Paw prints lead spelunkers to ancient cat bones, untouched for millennia in Texas cave
A team of spelunkers strapped on their gear, faced the enveloping darkness and headed into the depths of a Texas cavern with one goal in mind: find and retrieve ancient wildcat bones.
The six-day recovery expedition followed a series of wildcat discoveries in the Natural Bridge Caverns near San Antonio, the caverns said in a December news release.
A survey expedition in 2021 found fossilized wildcat bones embedded in a cave formation, cavern officials said. A biological survey in March 2022 spotted an “unusual set of cat tracks” near the mouth of a pit, cave officials said. Following these paw prints, surveyors found even more cat bones at the bottom of the nearby pit.
A third wildcat skeleton, this one “nearly complete,” was found later in another section of the cavern, the release said.
The string of discoveries led Natural Bridge Caverns to partner with The University of Texas Jackson School of Geosciences on a recovery expedition, aiming to further understand ancient wildcats, the university said in a December news release.
Wild Texas ancient cats were “rare and mysterious” creatures, the release said. The cat fossils found were “about the size of today’s domestic cats,” John Moretti, a university doctoral student and paleontologist said in the release.
The joint expedition set out on Tuesday, Jan. 10, Natural Bridge Caverns wrote on Facebook. To reach the feline fossils, spelunkers ventured a mile into the cave and rappelled down a 65-foot pit and another 50-foot pit, per the university release.

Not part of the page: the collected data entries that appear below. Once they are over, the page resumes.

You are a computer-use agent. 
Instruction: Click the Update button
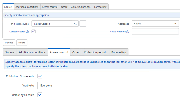click(9, 43)
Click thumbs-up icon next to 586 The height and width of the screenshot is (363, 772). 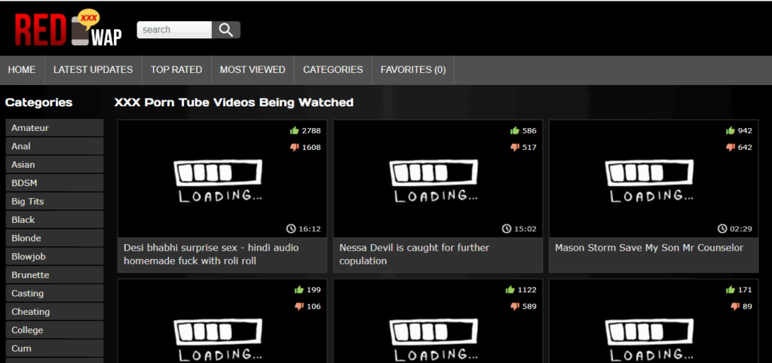click(515, 130)
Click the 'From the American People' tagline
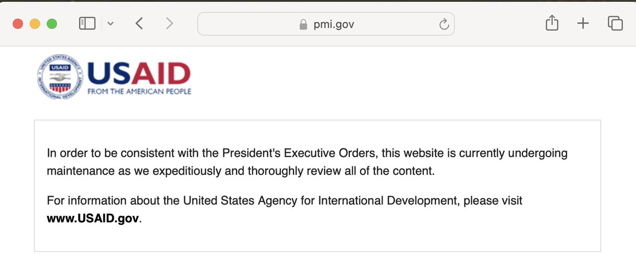 pos(139,91)
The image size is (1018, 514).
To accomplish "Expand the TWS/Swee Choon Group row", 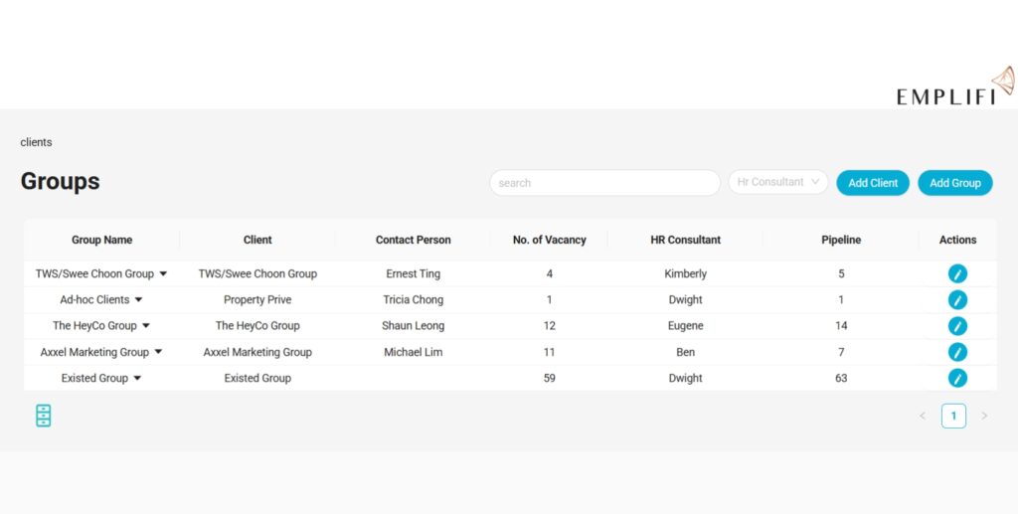I will point(163,273).
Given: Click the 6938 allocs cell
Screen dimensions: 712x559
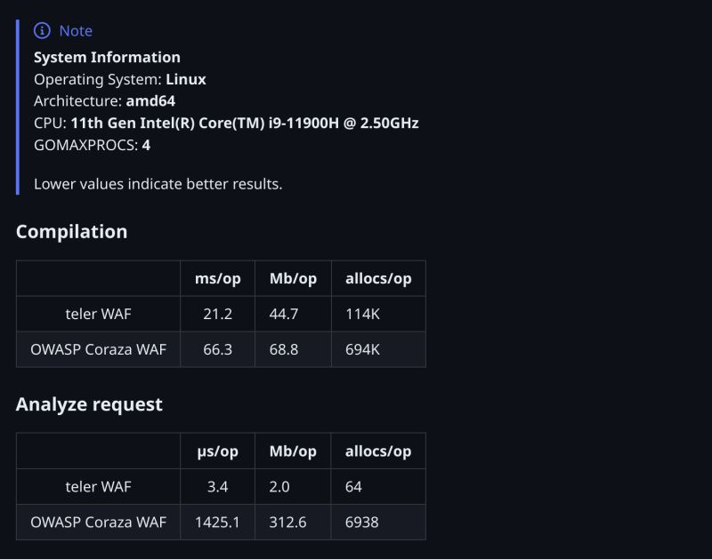Looking at the screenshot, I should (362, 523).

At the bottom of the pits, paleontologists collected multiple wildcat bones, including a lower jawbone with teeth, a leg bone and feet bones, Moretti said in a video shared by cavern officials. The team recovered the bones of two wildcat skeletons, cavern officials said on Jan. 16.
The age of the wildcat tracks and bones is uncertain.
“They could be as young as 2,000 years old or as old as 20,000,” Moretti told The San Antonio Express News. “These cats could be from the end of the ice age.”
Many questions about the ancient cat fossils remain unanswered.
“Is it a bob cat? Ocelot? Margay? Jaguarundi? Something else entirely?” cavern officials wrote on Facebook.
Using the fossil skeletons, researchers hope to figure out what species these cats are and if they left the nearby paw prints.
Natural Bridge Caverns is about 25 miles northeast of San Antonio.